#### SOURCE RECORDS

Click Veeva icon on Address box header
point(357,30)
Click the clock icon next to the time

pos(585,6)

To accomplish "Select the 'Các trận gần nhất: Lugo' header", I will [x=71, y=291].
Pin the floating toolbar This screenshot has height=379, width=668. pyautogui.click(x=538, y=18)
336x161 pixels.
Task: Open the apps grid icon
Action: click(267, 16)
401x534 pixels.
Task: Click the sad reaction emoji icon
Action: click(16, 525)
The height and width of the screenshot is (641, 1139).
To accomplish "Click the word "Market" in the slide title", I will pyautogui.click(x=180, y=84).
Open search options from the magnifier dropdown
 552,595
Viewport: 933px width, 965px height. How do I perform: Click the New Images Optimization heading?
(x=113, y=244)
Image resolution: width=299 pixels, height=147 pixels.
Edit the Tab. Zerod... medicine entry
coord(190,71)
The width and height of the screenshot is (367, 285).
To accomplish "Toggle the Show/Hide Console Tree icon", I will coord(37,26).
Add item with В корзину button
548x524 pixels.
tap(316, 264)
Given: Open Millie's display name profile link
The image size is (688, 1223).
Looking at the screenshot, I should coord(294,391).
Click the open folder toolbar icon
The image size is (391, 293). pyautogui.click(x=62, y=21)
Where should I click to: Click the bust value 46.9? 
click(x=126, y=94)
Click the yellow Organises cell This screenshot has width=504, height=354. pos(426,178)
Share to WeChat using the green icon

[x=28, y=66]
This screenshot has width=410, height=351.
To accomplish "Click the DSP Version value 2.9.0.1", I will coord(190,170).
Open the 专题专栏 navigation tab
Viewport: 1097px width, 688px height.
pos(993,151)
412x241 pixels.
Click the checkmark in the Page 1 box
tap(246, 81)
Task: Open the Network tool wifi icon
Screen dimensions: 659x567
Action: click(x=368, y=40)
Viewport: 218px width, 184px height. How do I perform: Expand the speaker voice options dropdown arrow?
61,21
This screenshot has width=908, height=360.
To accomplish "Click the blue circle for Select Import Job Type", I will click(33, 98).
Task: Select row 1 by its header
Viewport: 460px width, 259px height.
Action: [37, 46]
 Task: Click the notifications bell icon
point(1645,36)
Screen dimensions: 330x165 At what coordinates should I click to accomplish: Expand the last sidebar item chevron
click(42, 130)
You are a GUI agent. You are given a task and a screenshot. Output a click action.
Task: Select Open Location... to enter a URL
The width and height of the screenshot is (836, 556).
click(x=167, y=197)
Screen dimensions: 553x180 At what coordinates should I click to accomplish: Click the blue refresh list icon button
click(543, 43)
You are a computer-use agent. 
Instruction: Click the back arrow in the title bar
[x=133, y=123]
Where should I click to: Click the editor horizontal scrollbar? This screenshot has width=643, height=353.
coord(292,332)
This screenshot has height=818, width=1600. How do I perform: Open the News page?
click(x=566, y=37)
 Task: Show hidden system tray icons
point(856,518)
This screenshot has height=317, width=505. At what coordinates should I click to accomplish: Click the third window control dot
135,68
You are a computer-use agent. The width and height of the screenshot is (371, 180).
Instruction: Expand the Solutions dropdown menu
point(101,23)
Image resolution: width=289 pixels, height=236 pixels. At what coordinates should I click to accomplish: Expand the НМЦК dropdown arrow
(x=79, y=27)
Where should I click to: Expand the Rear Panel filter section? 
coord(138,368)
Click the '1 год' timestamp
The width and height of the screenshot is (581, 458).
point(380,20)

########

§ **EXERCISE INSTRUCTIONS**
For each record above, print an exact copy.

§ **RESULT**
Click Veeva icon on Address box header
point(357,30)
Click the clock icon next to the time

pos(585,6)

To accomplish "Select the 'Các trận gần nhất: Lugo' header", I will [x=71, y=291].
Pin the floating toolbar This screenshot has height=379, width=668. pyautogui.click(x=538, y=18)
336x161 pixels.
Task: Open the apps grid icon
Action: click(267, 16)
401x534 pixels.
Task: Click the sad reaction emoji icon
Action: click(16, 525)
The height and width of the screenshot is (641, 1139).
To accomplish "Click the word "Market" in the slide title", I will pyautogui.click(x=180, y=84).
Open search options from the magnifier dropdown
 552,595
Viewport: 933px width, 965px height. How do I perform: Click the New Images Optimization heading?
(x=113, y=244)
Image resolution: width=299 pixels, height=147 pixels.
Edit the Tab. Zerod... medicine entry
coord(190,71)
The width and height of the screenshot is (367, 285).
To accomplish "Toggle the Show/Hide Console Tree icon", I will coord(37,26).
Add item with В корзину button
548x524 pixels.
tap(316, 264)
Given: Open Millie's display name profile link
The image size is (688, 1223).
Looking at the screenshot, I should coord(294,391).
Click the open folder toolbar icon
The image size is (391, 293). pyautogui.click(x=62, y=21)
Where should I click to: Click the bust value 46.9? 
click(x=126, y=94)
Click the yellow Organises cell This screenshot has width=504, height=354. pos(426,178)
Share to WeChat using the green icon

[x=28, y=66]
This screenshot has width=410, height=351.
To accomplish "Click the DSP Version value 2.9.0.1", I will coord(190,170).
Open the 专题专栏 navigation tab
Viewport: 1097px width, 688px height.
pos(993,151)
412x241 pixels.
Click the checkmark in the Page 1 box
tap(246, 81)
Task: Open the Network tool wifi icon
Screen dimensions: 659x567
Action: click(x=368, y=40)
Viewport: 218px width, 184px height. How do I perform: Expand the speaker voice options dropdown arrow?
61,21
This screenshot has width=908, height=360.
To accomplish "Click the blue circle for Select Import Job Type", I will click(33, 98).
Task: Select row 1 by its header
Viewport: 460px width, 259px height.
Action: [37, 46]
 Task: Click the notifications bell icon
point(1645,36)
Screen dimensions: 330x165 At what coordinates should I click to accomplish: Expand the last sidebar item chevron
click(42, 130)
You are a GUI agent. You are given a task and a screenshot. Output a click action.
Task: Select Open Location... to enter a URL
The width and height of the screenshot is (836, 556).
click(x=167, y=197)
Screen dimensions: 553x180 At what coordinates should I click to accomplish: Click the blue refresh list icon button
click(543, 43)
You are a computer-use agent. 
Instruction: Click the back arrow in the title bar
[x=133, y=123]
Where should I click to: Click the editor horizontal scrollbar? This screenshot has width=643, height=353.
coord(292,332)
This screenshot has height=818, width=1600. How do I perform: Open the News page?
click(x=566, y=37)
 Task: Show hidden system tray icons
point(856,518)
This screenshot has height=317, width=505. At what coordinates should I click to accomplish: Click the third window control dot
135,68
You are a computer-use agent. The width and height of the screenshot is (371, 180).
Instruction: Expand the Solutions dropdown menu
point(101,23)
Image resolution: width=289 pixels, height=236 pixels. At what coordinates should I click to accomplish: Expand the НМЦК dropdown arrow
(x=79, y=27)
Where should I click to: Expand the Rear Panel filter section? 
coord(138,368)
Click the '1 год' timestamp
The width and height of the screenshot is (581, 458).
point(380,20)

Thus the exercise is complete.